Start of GIVEN DATA

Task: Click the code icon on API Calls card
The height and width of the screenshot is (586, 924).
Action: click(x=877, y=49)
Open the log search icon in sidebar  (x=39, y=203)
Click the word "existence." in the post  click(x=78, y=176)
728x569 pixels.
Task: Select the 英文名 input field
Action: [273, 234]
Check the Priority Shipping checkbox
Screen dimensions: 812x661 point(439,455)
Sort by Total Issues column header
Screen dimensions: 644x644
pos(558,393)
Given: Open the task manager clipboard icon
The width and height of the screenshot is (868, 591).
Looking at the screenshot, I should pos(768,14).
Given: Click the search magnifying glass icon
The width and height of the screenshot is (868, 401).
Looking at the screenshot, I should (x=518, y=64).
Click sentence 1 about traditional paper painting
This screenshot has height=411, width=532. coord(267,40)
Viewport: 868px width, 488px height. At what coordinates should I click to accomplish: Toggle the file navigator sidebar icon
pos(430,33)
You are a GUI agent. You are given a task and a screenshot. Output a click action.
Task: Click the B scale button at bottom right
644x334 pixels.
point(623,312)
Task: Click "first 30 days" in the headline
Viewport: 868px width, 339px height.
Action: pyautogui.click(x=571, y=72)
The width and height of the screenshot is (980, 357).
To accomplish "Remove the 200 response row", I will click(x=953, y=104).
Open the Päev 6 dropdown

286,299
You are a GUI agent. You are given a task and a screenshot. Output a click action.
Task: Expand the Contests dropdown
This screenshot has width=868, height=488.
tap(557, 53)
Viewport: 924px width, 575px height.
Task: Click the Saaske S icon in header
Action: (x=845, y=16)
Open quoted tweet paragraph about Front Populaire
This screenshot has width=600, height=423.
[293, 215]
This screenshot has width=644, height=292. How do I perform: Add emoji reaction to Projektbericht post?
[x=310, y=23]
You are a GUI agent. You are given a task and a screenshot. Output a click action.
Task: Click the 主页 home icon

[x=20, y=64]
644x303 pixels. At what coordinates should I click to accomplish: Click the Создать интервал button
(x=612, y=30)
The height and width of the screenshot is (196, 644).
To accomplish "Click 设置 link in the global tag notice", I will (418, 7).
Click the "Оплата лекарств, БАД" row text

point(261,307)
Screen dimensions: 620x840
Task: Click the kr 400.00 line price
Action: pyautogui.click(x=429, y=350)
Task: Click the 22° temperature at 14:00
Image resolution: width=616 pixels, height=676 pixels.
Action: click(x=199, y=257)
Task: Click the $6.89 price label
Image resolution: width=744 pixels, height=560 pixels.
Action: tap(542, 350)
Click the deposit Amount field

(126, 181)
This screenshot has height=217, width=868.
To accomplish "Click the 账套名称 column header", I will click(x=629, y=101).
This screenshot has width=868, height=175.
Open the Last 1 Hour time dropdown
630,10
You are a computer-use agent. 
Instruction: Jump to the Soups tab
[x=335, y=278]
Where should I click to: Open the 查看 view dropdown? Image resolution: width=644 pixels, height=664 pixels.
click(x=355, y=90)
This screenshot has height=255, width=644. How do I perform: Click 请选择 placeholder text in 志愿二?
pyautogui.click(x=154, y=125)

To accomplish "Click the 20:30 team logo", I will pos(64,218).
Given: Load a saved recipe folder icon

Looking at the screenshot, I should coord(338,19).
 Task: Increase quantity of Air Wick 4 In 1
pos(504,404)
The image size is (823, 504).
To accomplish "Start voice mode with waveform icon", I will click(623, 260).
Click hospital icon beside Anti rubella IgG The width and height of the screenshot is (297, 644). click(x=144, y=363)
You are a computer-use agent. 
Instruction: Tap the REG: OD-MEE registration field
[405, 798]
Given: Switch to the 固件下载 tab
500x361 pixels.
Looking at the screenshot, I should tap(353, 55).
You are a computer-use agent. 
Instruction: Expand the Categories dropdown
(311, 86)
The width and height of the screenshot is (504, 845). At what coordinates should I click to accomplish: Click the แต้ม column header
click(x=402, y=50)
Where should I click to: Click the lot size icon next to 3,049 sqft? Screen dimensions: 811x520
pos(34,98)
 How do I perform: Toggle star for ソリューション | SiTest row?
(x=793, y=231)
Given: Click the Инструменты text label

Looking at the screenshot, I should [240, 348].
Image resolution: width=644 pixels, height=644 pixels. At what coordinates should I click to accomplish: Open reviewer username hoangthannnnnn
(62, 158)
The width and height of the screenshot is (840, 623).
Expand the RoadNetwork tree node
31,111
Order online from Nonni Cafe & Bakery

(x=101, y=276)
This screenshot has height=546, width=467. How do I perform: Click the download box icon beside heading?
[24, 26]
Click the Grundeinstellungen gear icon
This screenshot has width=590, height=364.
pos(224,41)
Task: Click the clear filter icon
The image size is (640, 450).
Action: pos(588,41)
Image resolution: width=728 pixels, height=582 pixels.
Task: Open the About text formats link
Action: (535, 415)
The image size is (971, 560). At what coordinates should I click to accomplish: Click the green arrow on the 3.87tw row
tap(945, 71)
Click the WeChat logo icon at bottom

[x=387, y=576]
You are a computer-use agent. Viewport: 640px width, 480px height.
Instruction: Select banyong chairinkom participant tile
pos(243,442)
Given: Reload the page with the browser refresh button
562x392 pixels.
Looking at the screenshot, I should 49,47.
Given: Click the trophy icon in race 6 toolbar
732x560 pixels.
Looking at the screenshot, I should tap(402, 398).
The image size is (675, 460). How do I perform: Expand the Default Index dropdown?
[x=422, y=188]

End of GIVEN DATA

▸ TASK PROMPT
The expected response is the entire listing, repeated word for word.

▸ EXERCISE RESPONSE
Task: Click the code icon on API Calls card
The height and width of the screenshot is (586, 924).
Action: click(x=877, y=49)
Open the log search icon in sidebar  (x=39, y=203)
Click the word "existence." in the post  click(x=78, y=176)
728x569 pixels.
Task: Select the 英文名 input field
Action: [273, 234]
Check the Priority Shipping checkbox
Screen dimensions: 812x661 point(439,455)
Sort by Total Issues column header
Screen dimensions: 644x644
pos(558,393)
Given: Open the task manager clipboard icon
The width and height of the screenshot is (868, 591).
Looking at the screenshot, I should pos(768,14).
Given: Click the search magnifying glass icon
The width and height of the screenshot is (868, 401).
Looking at the screenshot, I should (x=518, y=64).
Click sentence 1 about traditional paper painting
This screenshot has height=411, width=532. coord(267,40)
Viewport: 868px width, 488px height. At what coordinates should I click to accomplish: Toggle the file navigator sidebar icon
pos(430,33)
You are a GUI agent. You are given a task and a screenshot. Output a click action.
Task: Click the B scale button at bottom right
644x334 pixels.
point(623,312)
Task: Click "first 30 days" in the headline
Viewport: 868px width, 339px height.
Action: pyautogui.click(x=571, y=72)
The width and height of the screenshot is (980, 357).
To accomplish "Remove the 200 response row", I will click(x=953, y=104).
Open the Päev 6 dropdown

286,299
You are a GUI agent. You are given a task and a screenshot. Output a click action.
Task: Expand the Contests dropdown
This screenshot has width=868, height=488.
tap(557, 53)
Viewport: 924px width, 575px height.
Task: Click the Saaske S icon in header
Action: (x=845, y=16)
Open quoted tweet paragraph about Front Populaire
This screenshot has width=600, height=423.
[293, 215]
This screenshot has width=644, height=292. How do I perform: Add emoji reaction to Projektbericht post?
[x=310, y=23]
You are a GUI agent. You are given a task and a screenshot. Output a click action.
Task: Click the 主页 home icon

[x=20, y=64]
644x303 pixels. At what coordinates should I click to accomplish: Click the Создать интервал button
(x=612, y=30)
The height and width of the screenshot is (196, 644).
To accomplish "Click 设置 link in the global tag notice", I will (418, 7).
Click the "Оплата лекарств, БАД" row text

point(261,307)
Screen dimensions: 620x840
Task: Click the kr 400.00 line price
Action: pyautogui.click(x=429, y=350)
Task: Click the 22° temperature at 14:00
Image resolution: width=616 pixels, height=676 pixels.
Action: click(x=199, y=257)
Task: Click the $6.89 price label
Image resolution: width=744 pixels, height=560 pixels.
Action: tap(542, 350)
Click the deposit Amount field

(126, 181)
This screenshot has height=217, width=868.
To accomplish "Click the 账套名称 column header", I will click(x=629, y=101).
This screenshot has width=868, height=175.
Open the Last 1 Hour time dropdown
630,10
You are a computer-use agent. 
Instruction: Jump to the Soups tab
[x=335, y=278]
Where should I click to: Open the 查看 view dropdown? Image resolution: width=644 pixels, height=664 pixels.
click(x=355, y=90)
This screenshot has height=255, width=644. How do I perform: Click 请选择 placeholder text in 志愿二?
pyautogui.click(x=154, y=125)

To accomplish "Click the 20:30 team logo", I will pos(64,218).
Given: Load a saved recipe folder icon

Looking at the screenshot, I should coord(338,19).
 Task: Increase quantity of Air Wick 4 In 1
pos(504,404)
The image size is (823, 504).
To accomplish "Start voice mode with waveform icon", I will click(623, 260).
Click hospital icon beside Anti rubella IgG The width and height of the screenshot is (297, 644). click(x=144, y=363)
You are a computer-use agent. 
Instruction: Tap the REG: OD-MEE registration field
[405, 798]
Given: Switch to the 固件下载 tab
500x361 pixels.
Looking at the screenshot, I should tap(353, 55).
You are a computer-use agent. 
Instruction: Expand the Categories dropdown
(311, 86)
The width and height of the screenshot is (504, 845). At what coordinates should I click to accomplish: Click the แต้ม column header
click(x=402, y=50)
Where should I click to: Click the lot size icon next to 3,049 sqft? Screen dimensions: 811x520
pos(34,98)
 How do I perform: Toggle star for ソリューション | SiTest row?
(x=793, y=231)
Given: Click the Инструменты text label

Looking at the screenshot, I should [240, 348].
Image resolution: width=644 pixels, height=644 pixels. At what coordinates should I click to accomplish: Open reviewer username hoangthannnnnn
(62, 158)
The width and height of the screenshot is (840, 623).
Expand the RoadNetwork tree node
31,111
Order online from Nonni Cafe & Bakery

(x=101, y=276)
This screenshot has height=546, width=467. How do I perform: Click the download box icon beside heading?
[24, 26]
Click the Grundeinstellungen gear icon
This screenshot has width=590, height=364.
pos(224,41)
Task: Click the clear filter icon
The image size is (640, 450).
Action: pos(588,41)
Image resolution: width=728 pixels, height=582 pixels.
Task: Open the About text formats link
Action: (535, 415)
The image size is (971, 560). At what coordinates should I click to accomplish: Click the green arrow on the 3.87tw row
tap(945, 71)
Click the WeChat logo icon at bottom

[x=387, y=576]
You are a computer-use agent. Viewport: 640px width, 480px height.
Instruction: Select banyong chairinkom participant tile
pos(243,442)
Given: Reload the page with the browser refresh button
562x392 pixels.
Looking at the screenshot, I should 49,47.
Given: Click the trophy icon in race 6 toolbar
732x560 pixels.
Looking at the screenshot, I should tap(402, 398).
The image size is (675, 460). How do I perform: Expand the Default Index dropdown?
[x=422, y=188]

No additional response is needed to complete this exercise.